The move resulted in the company to explore other ways to bring Barney to children. Tom Williams, the then president and chief operating officer of Universal Studios Florida at the time viewed the reactions of when children, including his own, watched Barney & Friends, and wanted to do something with Barney for the parks. From April 3-18, 1993, Universal Theme Parks hosted Barney themed celebrations, in their California and Florida theme parks. Universal Studios Hollywood hosted Barney on Parade, a parade featuring Barney, Baby Bop and other characters from the park, with a few Barney themed floats and a marching band, while Universal Studios Florida hosted the Barney Street Celebration which was a mini show/parade. Barney's appearances at Universal Studios Florida were proven more successful as it led The Lyons Group and Universal to discuss plans for a permanent Barney attraction in the theme park. This would benefit both companies, as Universal wanted a new attraction for young children, while Lyons wanted a place where children could see Barney, BJ, and Baby Bop everyday.

The news of the attraction was first announced in November 1994 at a New York news conference in Manhattan by Tom Williams.

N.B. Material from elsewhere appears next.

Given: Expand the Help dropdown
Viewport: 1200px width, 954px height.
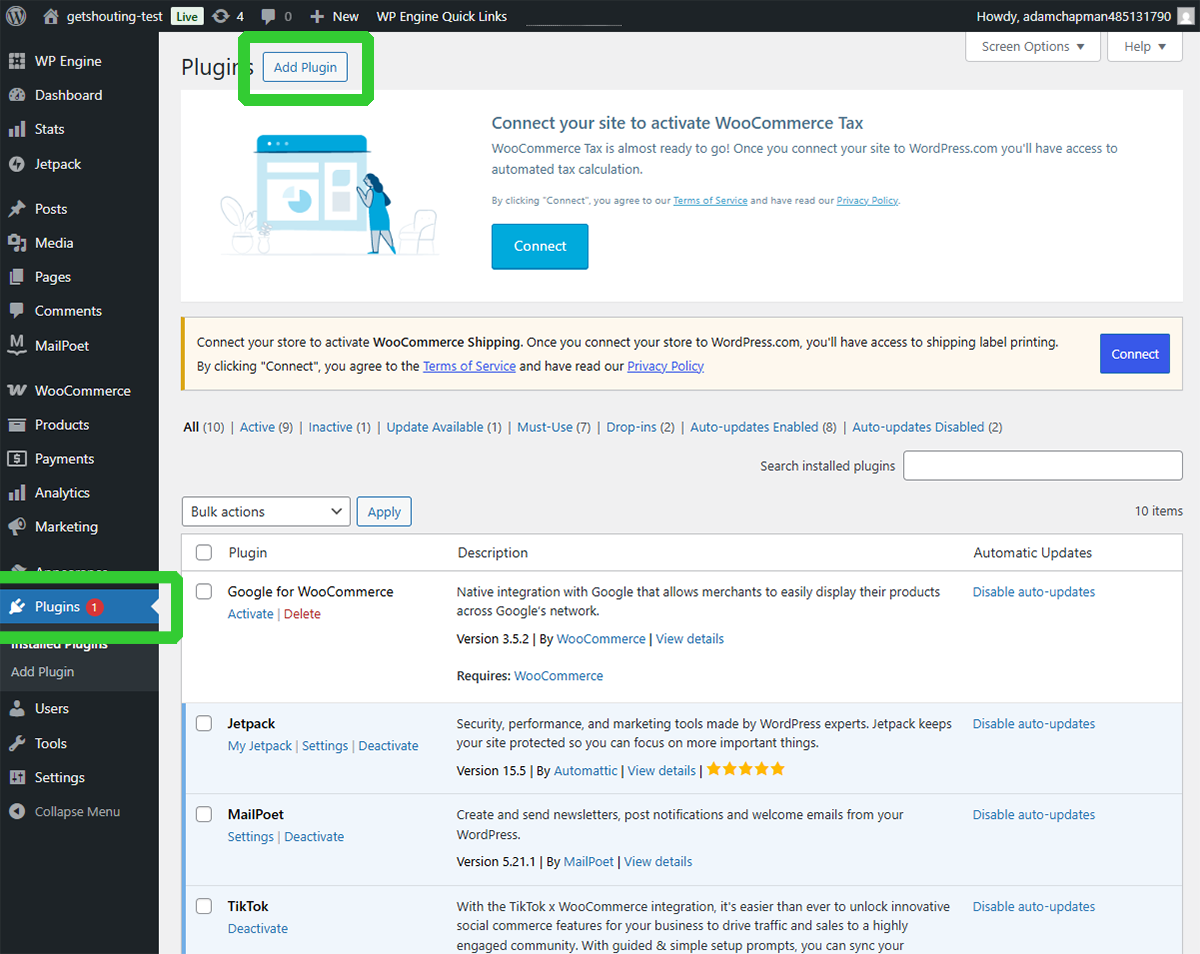Looking at the screenshot, I should [x=1144, y=46].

The show was written by Jason Surrell. Gentry Akens served as the art director for the attraction.

=== Casting===
Auditions for the opening of the attraction were held on Friday, April 21 and Saturday, April 22, 1995 at the Starlight Performing Arts Center in Orlando, Florida. Rehearsals began in early June 1995. For Barney, Baby Bop, BJ and Mr. Peekaboo, it required that the performers were to be 5'8"-5'10", 4'3"-4'5", 4'4"-4'4" and 5'4"-5'10" respectively. Stephen Hurst, who was a stage manager of the show from 1996 to 2000, played both Mr. Peekaboo and Barney from 2002 until the show's closure.

===Music===
Joseph K. Phillips, who was working at a company across the street from Universal, had a friend who was a producer in the park who approached Phillips about doing the music for the attraction. Upon request from his friend, Phillips put together some arrangements for Sheryl Leach and Dennis DeShazer to listen to, in which they approved of the musical direction. Phillips wrote the original songs "Imagine a Place", alongside Tony Peugh, and "Mr. Peekaboo".

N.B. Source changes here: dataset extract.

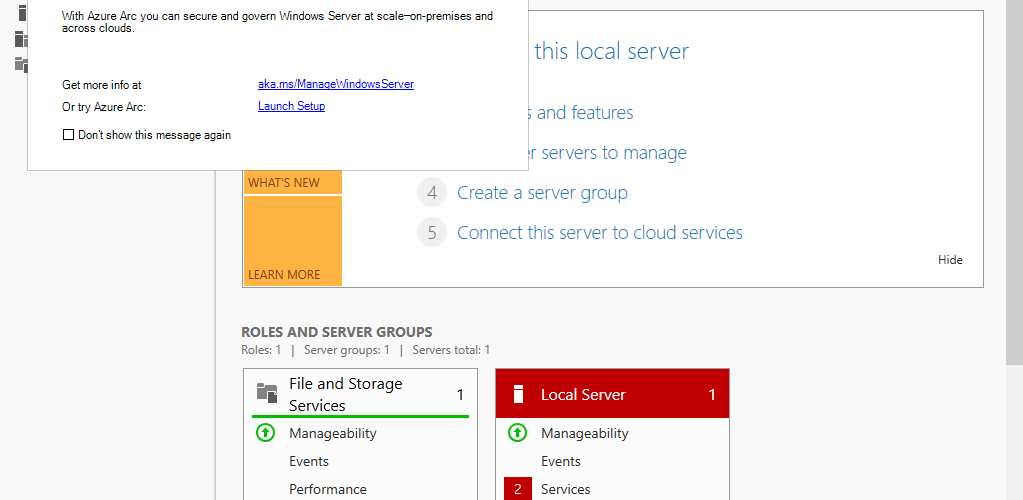Click the red Local Server tile header
Image resolution: width=1023 pixels, height=500 pixels.
click(612, 394)
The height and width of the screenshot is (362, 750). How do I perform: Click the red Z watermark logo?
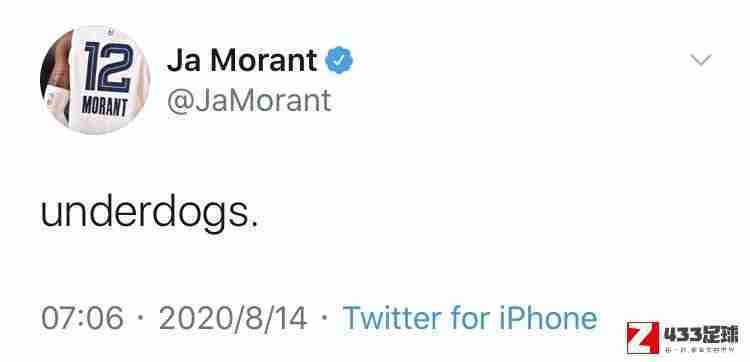643,338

The songs heard around A Day in the Park with Barney's plaza (e.g. by the Barney fountain) were sung by children at various child care centers/charities across the United States.

===Promotion===
To promote the attraction, Universal held sing-along shows with Barney during the month of April and began running television commercials about it in select markets. For a couple of weeks, leading up to the opening, Universal ran a cryptic message about the attraction and its opening date on about fifty billboards throughout central Florida. The purple signs carried no mention or picture of Barney and were written in several languages, which prompted several phone calls.

The biggest marketing push occurred with a specialty painted Lynx bus advertising the attraction, which stopped in Boston and Philadelphia for sing-along shows and other cities to deliver Barney toys to children through police departments. Originally, the tour was meant to be a full concert to go from Boston all the way down the east coast of the United States but it was cut in half and performed at specific venues. Some venues that the concerts took place in included Boston, Massachusetts, Philadelphia, Pennsylvania and Norman, Oklahoma.

===Closure===
On March 16, 2020, due to the COVID-19 pandemic in Florida, the show was temporarily closed along with the rest of the Universal Orlando Resort. It reopened during the resort's reopening in June 2020 but was closed again on August 9, 2020, which was temporary at the time. On February 3, 2021, Universal Orlando publicly announced on their Twitter account that the show had permanently closed, effective that day. The entire Barney courtyard was removed of its theming and the indoor theater and stage was repurposed to DreamWorks Destination, an indoor meet-and-greet with characters from DreamWorks Animation franchises, such as Po from Kung Fu Panda, Princess Poppy from Trolls, King Julien from Madagascar, among others from each franchise.